Similarly, if arbitrage opportunities exist, stocks too can be purchased in one market at a lower cost and sold in another at a higher cost.
So, for the next few days, our Chaiwala had a field day earning happily as he served his daily chai.
But Alas! Such arbitrage opportunities do not last long. As information flow increases and the arbitrage opportunity gets known, it soon starts to disappear. And this is exactly what happened in the case of our “chaiwala”.
The chaiwala had an assistant who one day spilled the beans about the “arbitrage” advantage being enjoyed by the chaiwala.

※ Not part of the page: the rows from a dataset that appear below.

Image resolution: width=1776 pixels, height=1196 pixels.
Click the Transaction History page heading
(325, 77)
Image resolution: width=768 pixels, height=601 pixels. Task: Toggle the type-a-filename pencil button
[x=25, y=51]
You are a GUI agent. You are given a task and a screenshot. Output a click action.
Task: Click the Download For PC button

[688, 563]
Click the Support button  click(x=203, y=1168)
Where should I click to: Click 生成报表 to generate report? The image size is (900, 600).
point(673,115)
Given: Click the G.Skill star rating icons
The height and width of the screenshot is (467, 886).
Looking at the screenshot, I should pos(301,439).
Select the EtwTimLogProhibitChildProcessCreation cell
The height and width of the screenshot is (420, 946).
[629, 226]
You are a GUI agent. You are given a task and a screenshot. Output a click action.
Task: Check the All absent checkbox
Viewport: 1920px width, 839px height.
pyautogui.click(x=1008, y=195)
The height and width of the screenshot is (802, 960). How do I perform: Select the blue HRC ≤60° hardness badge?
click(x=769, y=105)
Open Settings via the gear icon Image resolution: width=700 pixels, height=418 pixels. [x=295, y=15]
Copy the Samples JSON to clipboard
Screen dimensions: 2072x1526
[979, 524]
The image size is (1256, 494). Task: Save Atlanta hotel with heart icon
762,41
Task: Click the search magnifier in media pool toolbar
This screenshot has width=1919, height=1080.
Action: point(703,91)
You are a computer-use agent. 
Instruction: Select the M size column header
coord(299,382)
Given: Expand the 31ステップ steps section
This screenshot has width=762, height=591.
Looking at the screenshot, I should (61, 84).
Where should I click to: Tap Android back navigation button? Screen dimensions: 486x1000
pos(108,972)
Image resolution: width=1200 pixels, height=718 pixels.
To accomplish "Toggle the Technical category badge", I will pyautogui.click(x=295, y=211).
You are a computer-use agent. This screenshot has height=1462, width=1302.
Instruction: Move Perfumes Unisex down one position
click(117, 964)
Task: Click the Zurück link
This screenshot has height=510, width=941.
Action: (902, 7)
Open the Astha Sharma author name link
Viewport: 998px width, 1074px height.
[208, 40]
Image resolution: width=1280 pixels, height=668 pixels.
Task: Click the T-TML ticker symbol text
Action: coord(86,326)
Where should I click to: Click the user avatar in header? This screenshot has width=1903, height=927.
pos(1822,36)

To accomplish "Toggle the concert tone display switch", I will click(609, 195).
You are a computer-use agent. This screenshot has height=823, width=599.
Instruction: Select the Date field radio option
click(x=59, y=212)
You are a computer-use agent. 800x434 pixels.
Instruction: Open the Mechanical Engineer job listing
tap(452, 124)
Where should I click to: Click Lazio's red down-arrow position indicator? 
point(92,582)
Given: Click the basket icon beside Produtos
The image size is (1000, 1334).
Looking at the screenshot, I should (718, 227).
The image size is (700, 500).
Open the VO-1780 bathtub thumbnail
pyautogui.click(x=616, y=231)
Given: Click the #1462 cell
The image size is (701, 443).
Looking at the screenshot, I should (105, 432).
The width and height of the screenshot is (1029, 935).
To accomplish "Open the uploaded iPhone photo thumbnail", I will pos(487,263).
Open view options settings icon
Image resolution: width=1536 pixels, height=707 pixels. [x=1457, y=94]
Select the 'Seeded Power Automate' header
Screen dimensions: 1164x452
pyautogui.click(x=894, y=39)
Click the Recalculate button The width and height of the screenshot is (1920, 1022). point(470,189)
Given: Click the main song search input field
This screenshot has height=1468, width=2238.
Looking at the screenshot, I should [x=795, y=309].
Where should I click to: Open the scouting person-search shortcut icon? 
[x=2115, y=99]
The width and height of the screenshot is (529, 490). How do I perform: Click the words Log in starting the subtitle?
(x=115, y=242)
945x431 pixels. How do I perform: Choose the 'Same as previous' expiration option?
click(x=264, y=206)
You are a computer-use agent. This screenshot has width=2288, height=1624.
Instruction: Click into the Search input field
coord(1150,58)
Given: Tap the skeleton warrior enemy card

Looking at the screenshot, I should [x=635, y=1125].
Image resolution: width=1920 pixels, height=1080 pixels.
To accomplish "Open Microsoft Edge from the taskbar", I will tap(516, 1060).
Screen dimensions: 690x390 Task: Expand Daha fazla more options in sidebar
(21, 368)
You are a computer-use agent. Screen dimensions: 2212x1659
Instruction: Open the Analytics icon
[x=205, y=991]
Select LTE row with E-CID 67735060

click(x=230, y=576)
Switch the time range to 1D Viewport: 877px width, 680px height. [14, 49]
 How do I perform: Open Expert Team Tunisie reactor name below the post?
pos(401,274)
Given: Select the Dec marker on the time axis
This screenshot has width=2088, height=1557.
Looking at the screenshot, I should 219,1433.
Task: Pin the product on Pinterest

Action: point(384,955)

Soon after that, the chaiwala was rounded up and he confessed about the arbitrage opportunity he had spotted.
Since his customers, in a sense, had been paying a fair price all this while since ₹ 5 had been the standard retail price in all canteens, the chaiwala was forgiven but was warned against adopting this practice again.
So, the arbitrage opportunity too vanished in thin air as the very next day, he was back in his own canteen making tea at ₹ 4 and selling it at ₹ 5.
Thus, it’s important to understand that “arbitrage” opportunities are short-lived. It is essentially a short window of opportunity that can be exploited by taking action at the right time. As information flow gets efficient, this opportunity vanishes as we saw in the case of the chaiwala.
KEY TAKEAWAYS
- Arbitrage occurs when a security is purchased in one market and simultaneously sold in another market, for a higher price.
- The temporary price difference of the same asset between the two markets lets traders lock in profits.
- Traders frequently attempt to exploit the arbitrage opportunity by buying a stock on a foreign exchange where the share price hasn’t yet been adjusted for the fluctuating exchange rate.
An arbitrage trade is considered to be a relatively low-risk exercise.